Quinoa Lentil & Crispy Brussels Sprout Salad

I won’t bore you with the many health benefits of this salad.

Instead, let’s focus on the amazing fall flavors in this little delight. We’ve got protein packed quinoa & lentils, crispy Brussels sprouts, tart cranberries, crisp scallions, and toasted pecans, all tossed with lemon juice and olive oil.

It’s hearty & fresh and loaded with texture.
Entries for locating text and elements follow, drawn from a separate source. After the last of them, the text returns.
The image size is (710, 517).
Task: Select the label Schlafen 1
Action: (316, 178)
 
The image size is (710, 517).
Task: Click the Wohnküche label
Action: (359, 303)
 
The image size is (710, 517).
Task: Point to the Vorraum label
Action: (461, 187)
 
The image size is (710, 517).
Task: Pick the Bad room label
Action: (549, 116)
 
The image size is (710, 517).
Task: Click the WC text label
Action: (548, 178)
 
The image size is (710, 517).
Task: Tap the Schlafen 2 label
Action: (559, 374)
Feel free to use this recipe as a template and tweak it to suit your taste or use whatever you happen to have in your fridge. I’m a die-hard Brussels sprouts fan, but you could easily substitute roasted broccoli or whatever green veggie you’re loving at the moment. Walnuts, almonds or pumpkin seeds could easily be substituted for the pecans and dried cherries would be a delicious alternative to dried cranberries.
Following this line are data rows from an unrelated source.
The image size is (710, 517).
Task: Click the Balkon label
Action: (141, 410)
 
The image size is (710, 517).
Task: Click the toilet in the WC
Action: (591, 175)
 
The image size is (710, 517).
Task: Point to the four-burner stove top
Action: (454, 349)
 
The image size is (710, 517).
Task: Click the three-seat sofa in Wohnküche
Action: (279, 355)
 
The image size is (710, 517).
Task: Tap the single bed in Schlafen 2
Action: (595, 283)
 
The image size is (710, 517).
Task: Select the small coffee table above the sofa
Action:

You get where I’m going with this…

Quinoa Lentil & Crispy Brussels Sprout Salad

1 cup dried lentils, any color
1 cup dried quinoa, rinsed
4 1/2 cups vegetable broth, divided
1 tsp. curry powder
16 oz. Brussels sprouts
1/2 cup chopped scallions
3 Tbsp. olive oil, divided
1/2 lemon, juiced
1/3 cup chopped toasted pecans
1/3 cup dried cranberries
Salt and pepper

Preheat the oven to 400 degrees F. Place the quinoa in a medium stockpot with 1 1/2 cups of vegetable broth. Bring to a boil, then cover and reduce the heat to medium-low. Cook for 12-15 minutes until the quinoa is fluffy. Place lentils in a medium stockpot with 3 cups of vegetable broth and 1 tsp. curry powder. Cook for 20-25 minutes or until lentils are tender. When done, drain the lentils.

Meanwhile, cut the brussels sprouts in half and slice thin. Place them on a rimmed baking sheet and drizzle with 1 tbsp. olive oil. Toss to coat then spread them out thin and salt and pepper. Bake for 20-25 minutes, until crispy.

To make the dressing: whisk together the remaining 2 tbsp. olive oil and lemon juice.

Fluff the quinoa and lentils and place in a large bowl. Add the crispy Brussels sprouts, chopped scallions, pecans and dried cranberries. Toss and salt and pepper to taste. Serve immediately.